_Task directions_.
Copy the final lines exactly, starting at the one that contains "The height and" and ending with the last line of the listing below. Pictures are not part of the copy.

_Working data_.
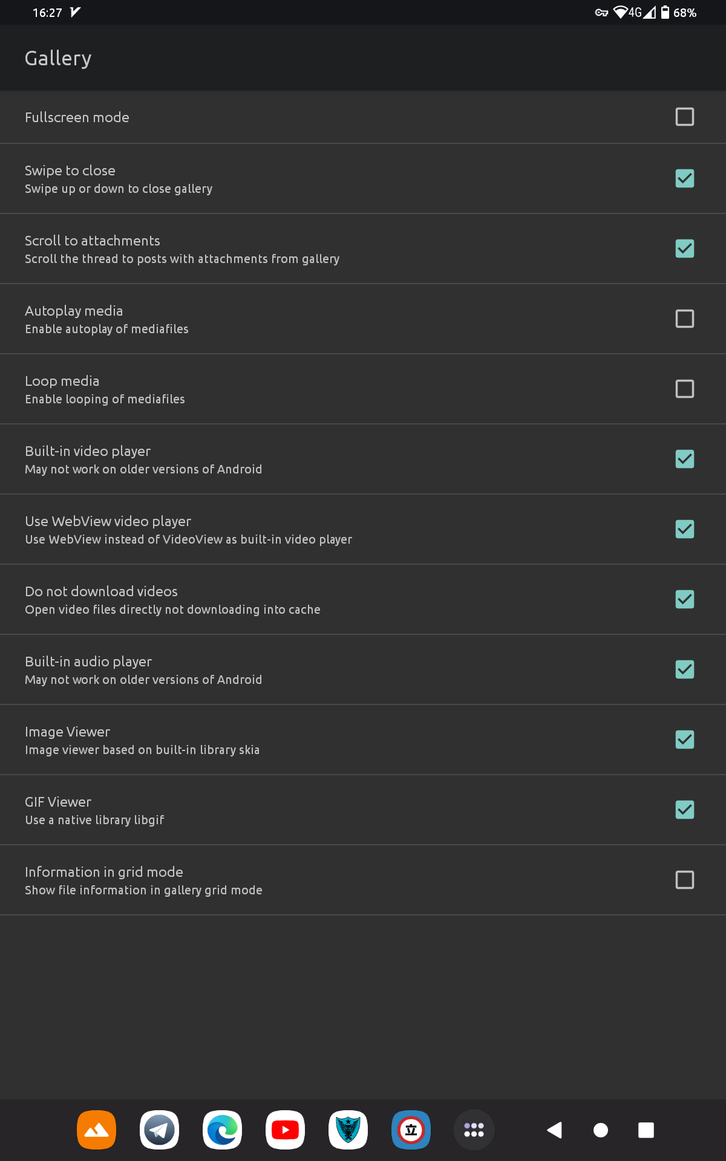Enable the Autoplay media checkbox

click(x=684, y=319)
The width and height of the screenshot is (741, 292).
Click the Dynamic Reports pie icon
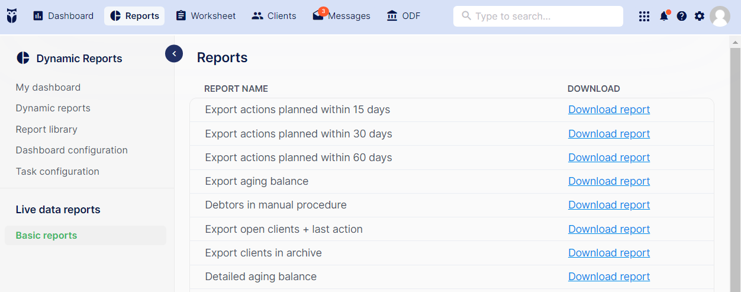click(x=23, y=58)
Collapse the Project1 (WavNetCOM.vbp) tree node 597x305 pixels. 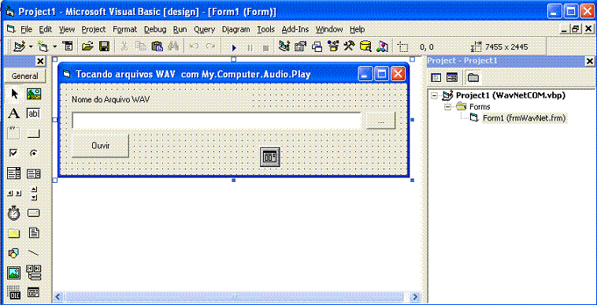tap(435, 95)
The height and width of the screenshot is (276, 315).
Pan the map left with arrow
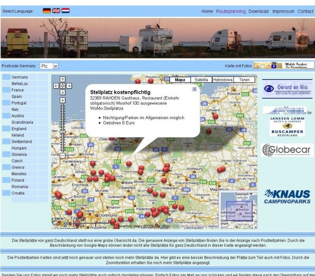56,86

_Task answer_.
The height and width of the screenshot is (276, 315).
Pan the map left with arrow
56,86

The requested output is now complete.